#### Data for this task
::::

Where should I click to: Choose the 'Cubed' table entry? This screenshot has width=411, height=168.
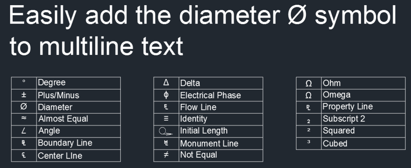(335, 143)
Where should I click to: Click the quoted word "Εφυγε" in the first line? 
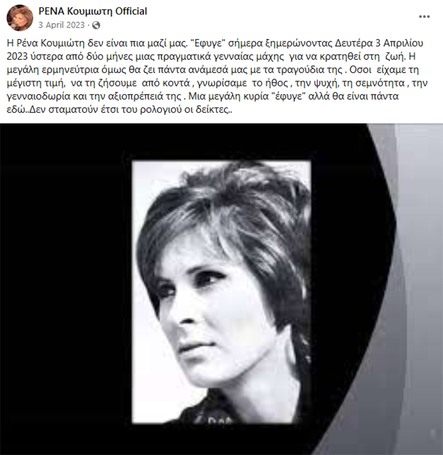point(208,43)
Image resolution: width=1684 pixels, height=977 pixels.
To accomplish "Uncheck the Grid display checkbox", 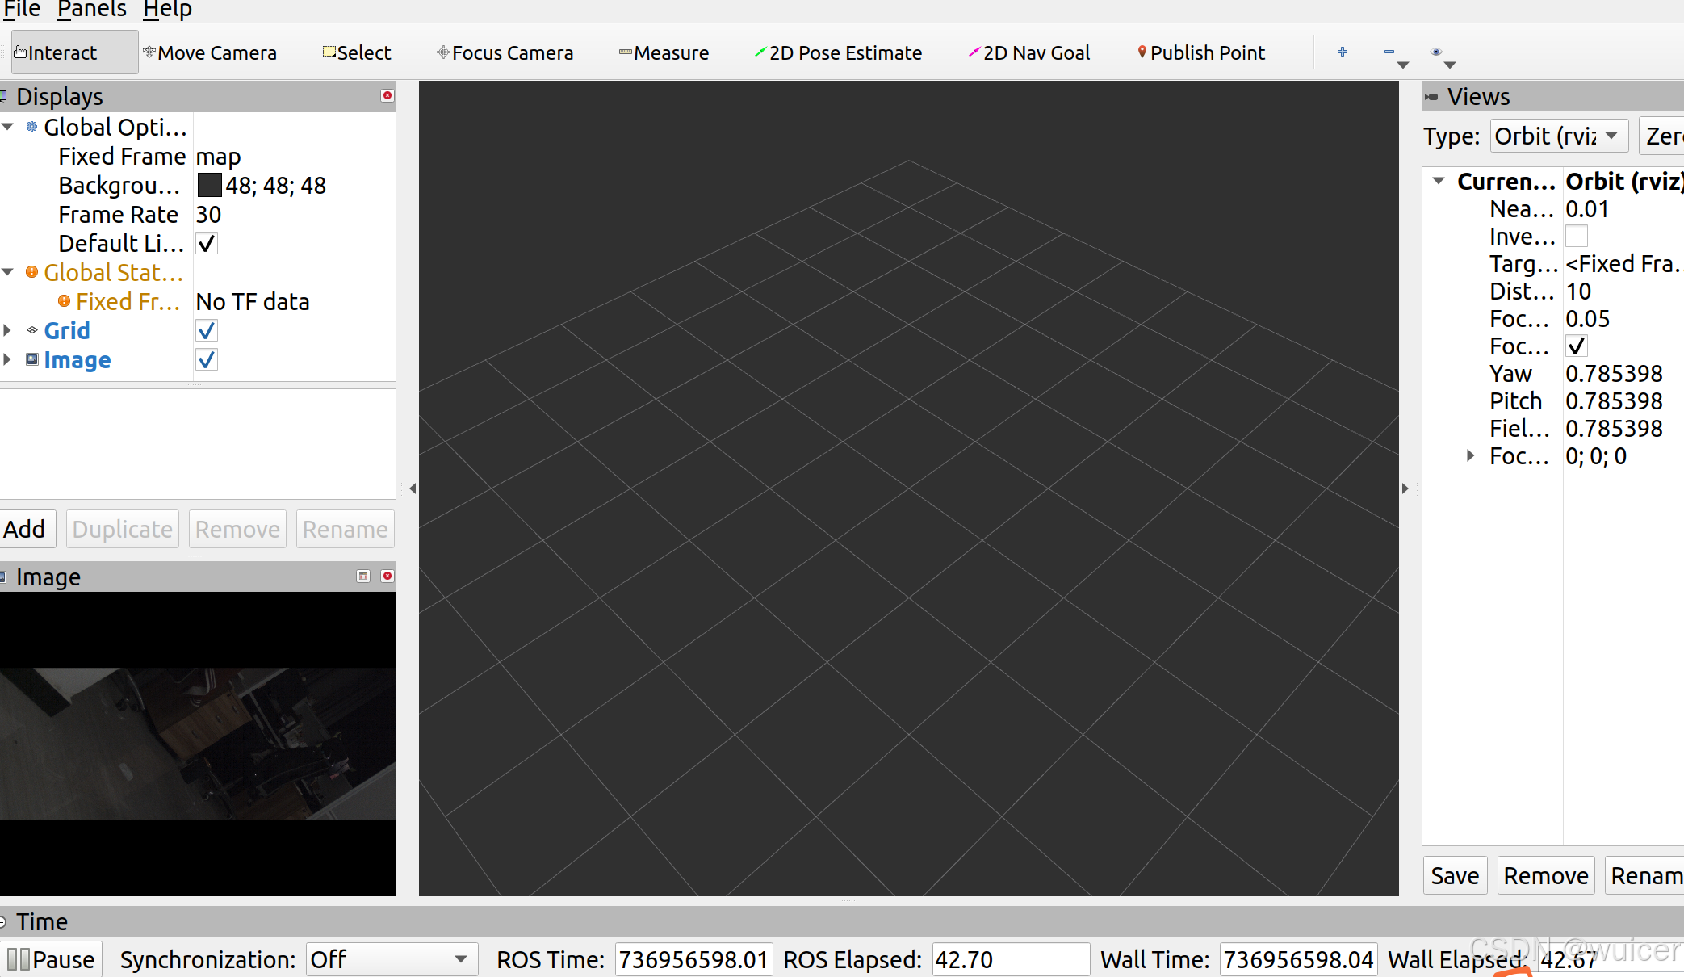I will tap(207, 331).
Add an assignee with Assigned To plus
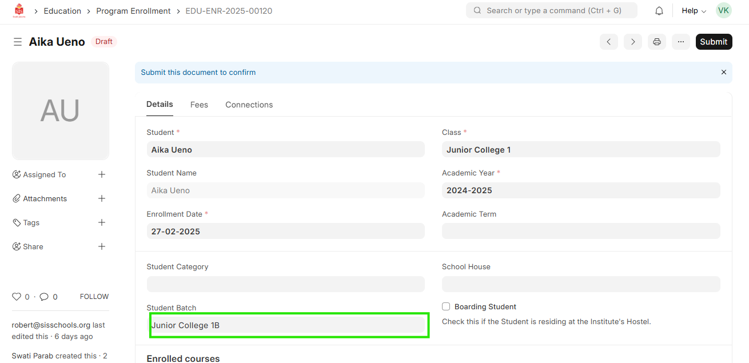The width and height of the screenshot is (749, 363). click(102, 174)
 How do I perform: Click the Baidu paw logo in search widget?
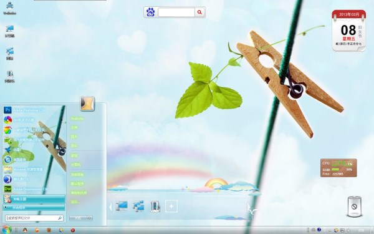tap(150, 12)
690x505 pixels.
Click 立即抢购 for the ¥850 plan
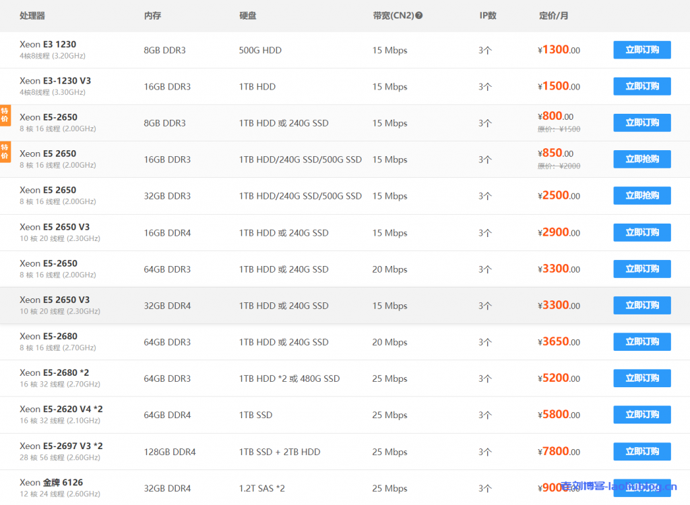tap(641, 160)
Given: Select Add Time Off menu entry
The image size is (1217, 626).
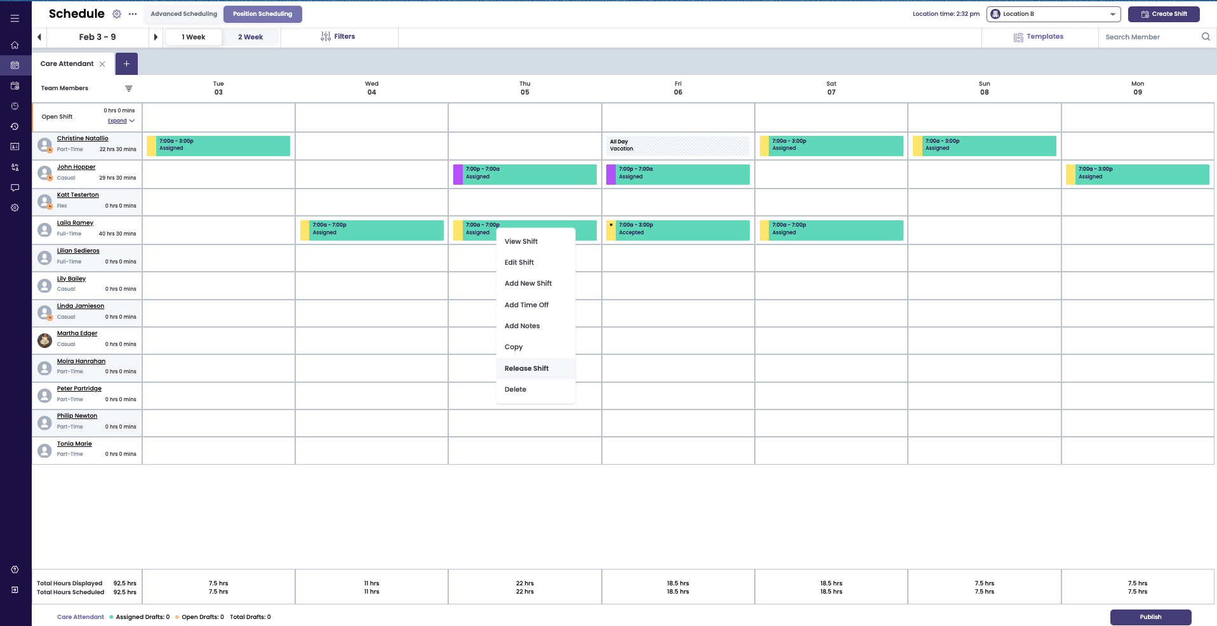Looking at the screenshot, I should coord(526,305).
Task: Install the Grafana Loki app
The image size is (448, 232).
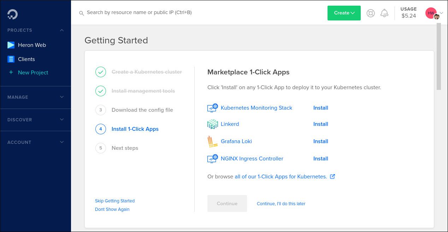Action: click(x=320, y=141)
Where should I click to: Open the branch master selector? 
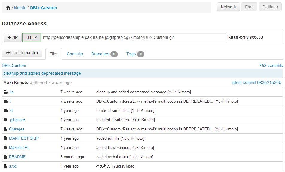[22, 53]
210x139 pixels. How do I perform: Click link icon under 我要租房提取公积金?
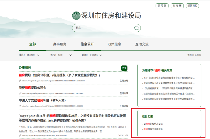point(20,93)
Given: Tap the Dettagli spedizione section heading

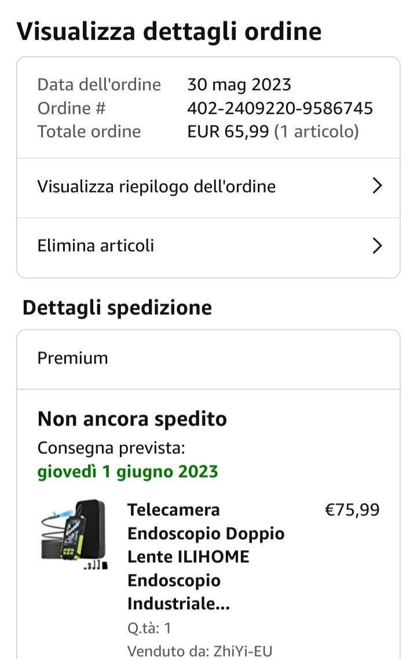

::::

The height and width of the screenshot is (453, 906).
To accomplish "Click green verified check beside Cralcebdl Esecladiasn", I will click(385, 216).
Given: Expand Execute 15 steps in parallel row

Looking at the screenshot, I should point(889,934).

::::

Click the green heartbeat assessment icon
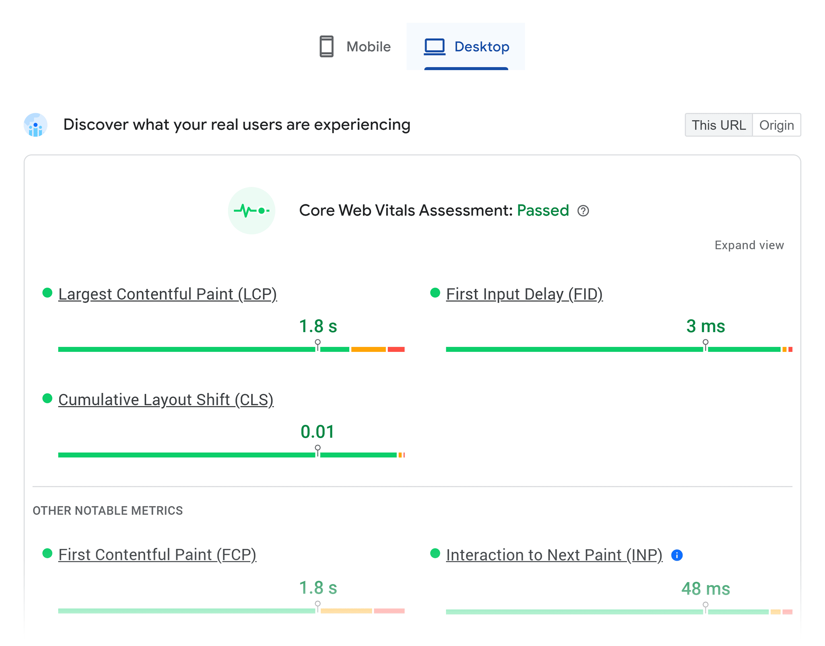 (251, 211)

::::

#### Problem statement
Return the rows starting at the line that contains "Add an assignee with Assigned To plus" and ending at the line that contains "Given: Tap the", including both of those lines, copied character for character. Leave the pictures out of your answer.

#### Output of the exercise
Add an assignee with Assigned To plus
The width and height of the screenshot is (749, 363). click(102, 174)
 How do I perform: Click the Baidu paw logo in search widget?
tap(150, 12)
690x505 pixels.
Click 立即抢购 for the ¥850 plan
tap(641, 160)
Given: Select Add Time Off menu entry
The image size is (1217, 626).
Looking at the screenshot, I should coord(526,305).
Task: Install the Grafana Loki app
The image size is (448, 232).
Action: click(x=320, y=141)
Where should I click to: Open the branch master selector? 
[22, 53]
210x139 pixels. How do I perform: Click link icon under 我要租房提取公积金?
point(20,93)
Given: Tap the Dettagli spedizione section heading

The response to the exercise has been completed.